I think it’s pretty clear the characters in question weren’t using any scraps of neural tissue that happened to be in their heads, anyway. Offering munchkin players a suggestion of artifact-level power results in roleplaying and even basic logic going out the window.
In one campaign, we had a druid who found a Tooth of Dahlver-Nar that had one power: Mass Animate Dead. A horrible, unnatural power, right? In-character, most druids could be expected to be a bit squeamish about it–anything from grumbling about the party using it to demanding that they find a way to destroy it. As soon as she found out what it was, she undertook to knock out one of her own teeth with a club, so she could stick the Tooth in its bleeding socket. And she used it at every opportunity. If I’d been DMing, there would have been Consequences, but I wasn’t.
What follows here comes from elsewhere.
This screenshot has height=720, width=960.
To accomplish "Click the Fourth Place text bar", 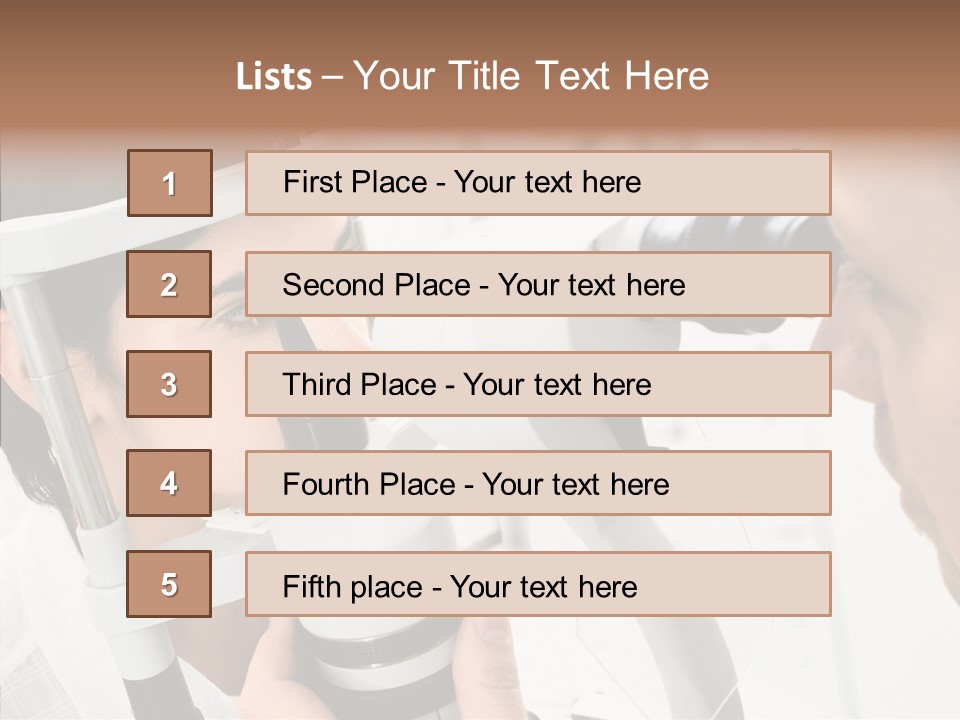I will click(x=538, y=483).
This would be the same druid who, when fleeing through Lolth’s treasure chambers in the Abyss, was told that if she stopped to loot, she would definitely die. She used her shapeshift to turn into a kangaroo and dive through a treasure pile, hoping to scoop up loot in her pouch without stopping.
The KODT strip is based on the original Eric and the Dread Gazebo story.
From what I remember, Jolly Blackburn had secured permission to reprint the story in the KotD issue it appeared in. And the comic he did based on it fell well within the parody part of fair use.
The “wood for sheep” joke is old hat among boardgamers, possibly dated back to 1995 when Settlers of Catan first came out.